What is needed:
Transcribe every one of these records line for line, keeping each one unchanged.

>> start Data excerpts

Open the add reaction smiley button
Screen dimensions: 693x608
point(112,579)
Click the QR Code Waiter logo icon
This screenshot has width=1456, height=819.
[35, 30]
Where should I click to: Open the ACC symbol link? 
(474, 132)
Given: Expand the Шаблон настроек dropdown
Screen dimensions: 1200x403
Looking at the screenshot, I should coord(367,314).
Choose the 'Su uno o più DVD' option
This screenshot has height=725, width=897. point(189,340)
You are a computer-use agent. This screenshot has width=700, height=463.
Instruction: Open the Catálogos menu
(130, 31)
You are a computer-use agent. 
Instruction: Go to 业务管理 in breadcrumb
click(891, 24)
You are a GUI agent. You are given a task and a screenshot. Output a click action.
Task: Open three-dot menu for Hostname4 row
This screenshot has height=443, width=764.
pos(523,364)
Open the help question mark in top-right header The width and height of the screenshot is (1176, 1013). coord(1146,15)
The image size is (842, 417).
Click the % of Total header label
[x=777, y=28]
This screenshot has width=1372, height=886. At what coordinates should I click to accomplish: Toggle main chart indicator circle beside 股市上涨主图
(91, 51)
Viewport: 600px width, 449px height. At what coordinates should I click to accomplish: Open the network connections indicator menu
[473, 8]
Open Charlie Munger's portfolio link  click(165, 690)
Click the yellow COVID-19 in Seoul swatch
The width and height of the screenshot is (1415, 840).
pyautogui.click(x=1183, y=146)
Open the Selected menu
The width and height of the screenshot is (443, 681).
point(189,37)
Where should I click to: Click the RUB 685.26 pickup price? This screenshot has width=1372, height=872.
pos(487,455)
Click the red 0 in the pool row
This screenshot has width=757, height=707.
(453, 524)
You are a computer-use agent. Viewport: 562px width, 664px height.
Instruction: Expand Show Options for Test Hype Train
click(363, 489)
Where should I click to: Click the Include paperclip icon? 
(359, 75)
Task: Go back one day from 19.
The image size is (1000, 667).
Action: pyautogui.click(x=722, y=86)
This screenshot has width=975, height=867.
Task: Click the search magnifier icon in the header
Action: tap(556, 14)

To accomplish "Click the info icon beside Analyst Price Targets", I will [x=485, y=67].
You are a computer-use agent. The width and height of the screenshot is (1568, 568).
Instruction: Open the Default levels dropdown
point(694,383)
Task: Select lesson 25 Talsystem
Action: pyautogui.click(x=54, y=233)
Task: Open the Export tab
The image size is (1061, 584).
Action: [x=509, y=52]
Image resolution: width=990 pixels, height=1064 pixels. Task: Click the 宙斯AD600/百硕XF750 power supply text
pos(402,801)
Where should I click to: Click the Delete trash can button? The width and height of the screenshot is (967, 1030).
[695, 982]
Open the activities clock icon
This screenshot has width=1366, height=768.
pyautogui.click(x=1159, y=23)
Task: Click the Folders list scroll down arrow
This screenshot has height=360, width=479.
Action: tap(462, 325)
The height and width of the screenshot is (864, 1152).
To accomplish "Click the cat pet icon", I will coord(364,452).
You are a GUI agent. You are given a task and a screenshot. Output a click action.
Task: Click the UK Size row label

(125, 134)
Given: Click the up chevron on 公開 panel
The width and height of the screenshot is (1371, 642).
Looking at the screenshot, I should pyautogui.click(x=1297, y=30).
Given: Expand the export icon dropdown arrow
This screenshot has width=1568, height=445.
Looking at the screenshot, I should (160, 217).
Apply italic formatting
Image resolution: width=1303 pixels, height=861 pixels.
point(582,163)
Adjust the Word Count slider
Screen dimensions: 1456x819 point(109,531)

>> end Data excerpts

Output for this exercise:
Open the add reaction smiley button
Screen dimensions: 693x608
point(112,579)
Click the QR Code Waiter logo icon
This screenshot has width=1456, height=819.
[35, 30]
Where should I click to: Open the ACC symbol link? 
(474, 132)
Given: Expand the Шаблон настроек dropdown
Screen dimensions: 1200x403
Looking at the screenshot, I should coord(367,314).
Choose the 'Su uno o più DVD' option
This screenshot has height=725, width=897. point(189,340)
You are a computer-use agent. This screenshot has width=700, height=463.
Instruction: Open the Catálogos menu
(130, 31)
You are a computer-use agent. 
Instruction: Go to 业务管理 in breadcrumb
click(891, 24)
You are a GUI agent. You are given a task and a screenshot. Output a click action.
Task: Open three-dot menu for Hostname4 row
This screenshot has height=443, width=764.
pos(523,364)
Open the help question mark in top-right header The width and height of the screenshot is (1176, 1013). coord(1146,15)
The image size is (842, 417).
Click the % of Total header label
[x=777, y=28]
This screenshot has width=1372, height=886. At what coordinates should I click to accomplish: Toggle main chart indicator circle beside 股市上涨主图
(91, 51)
Viewport: 600px width, 449px height. At what coordinates should I click to accomplish: Open the network connections indicator menu
[473, 8]
Open Charlie Munger's portfolio link  click(165, 690)
Click the yellow COVID-19 in Seoul swatch
The width and height of the screenshot is (1415, 840).
pyautogui.click(x=1183, y=146)
Open the Selected menu
The width and height of the screenshot is (443, 681).
point(189,37)
Where should I click to: Click the RUB 685.26 pickup price? This screenshot has width=1372, height=872.
pos(487,455)
Click the red 0 in the pool row
This screenshot has width=757, height=707.
(453, 524)
You are a computer-use agent. Viewport: 562px width, 664px height.
Instruction: Expand Show Options for Test Hype Train
click(363, 489)
Where should I click to: Click the Include paperclip icon? 
(359, 75)
Task: Go back one day from 19.
The image size is (1000, 667).
Action: pyautogui.click(x=722, y=86)
This screenshot has width=975, height=867.
Task: Click the search magnifier icon in the header
Action: tap(556, 14)

To accomplish "Click the info icon beside Analyst Price Targets", I will [x=485, y=67].
You are a computer-use agent. The width and height of the screenshot is (1568, 568).
Instruction: Open the Default levels dropdown
point(694,383)
Task: Select lesson 25 Talsystem
Action: pyautogui.click(x=54, y=233)
Task: Open the Export tab
The image size is (1061, 584).
Action: [x=509, y=52]
Image resolution: width=990 pixels, height=1064 pixels. Task: Click the 宙斯AD600/百硕XF750 power supply text
pos(402,801)
Where should I click to: Click the Delete trash can button? The width and height of the screenshot is (967, 1030).
[695, 982]
Open the activities clock icon
This screenshot has width=1366, height=768.
pyautogui.click(x=1159, y=23)
Task: Click the Folders list scroll down arrow
This screenshot has height=360, width=479.
Action: tap(462, 325)
The height and width of the screenshot is (864, 1152).
To accomplish "Click the cat pet icon", I will coord(364,452).
You are a GUI agent. You are given a task and a screenshot. Output a click action.
Task: Click the UK Size row label

(125, 134)
Given: Click the up chevron on 公開 panel
The width and height of the screenshot is (1371, 642).
Looking at the screenshot, I should pyautogui.click(x=1297, y=30).
Given: Expand the export icon dropdown arrow
This screenshot has width=1568, height=445.
Looking at the screenshot, I should (160, 217).
Apply italic formatting
Image resolution: width=1303 pixels, height=861 pixels.
point(582,163)
Adjust the Word Count slider
Screen dimensions: 1456x819 point(109,531)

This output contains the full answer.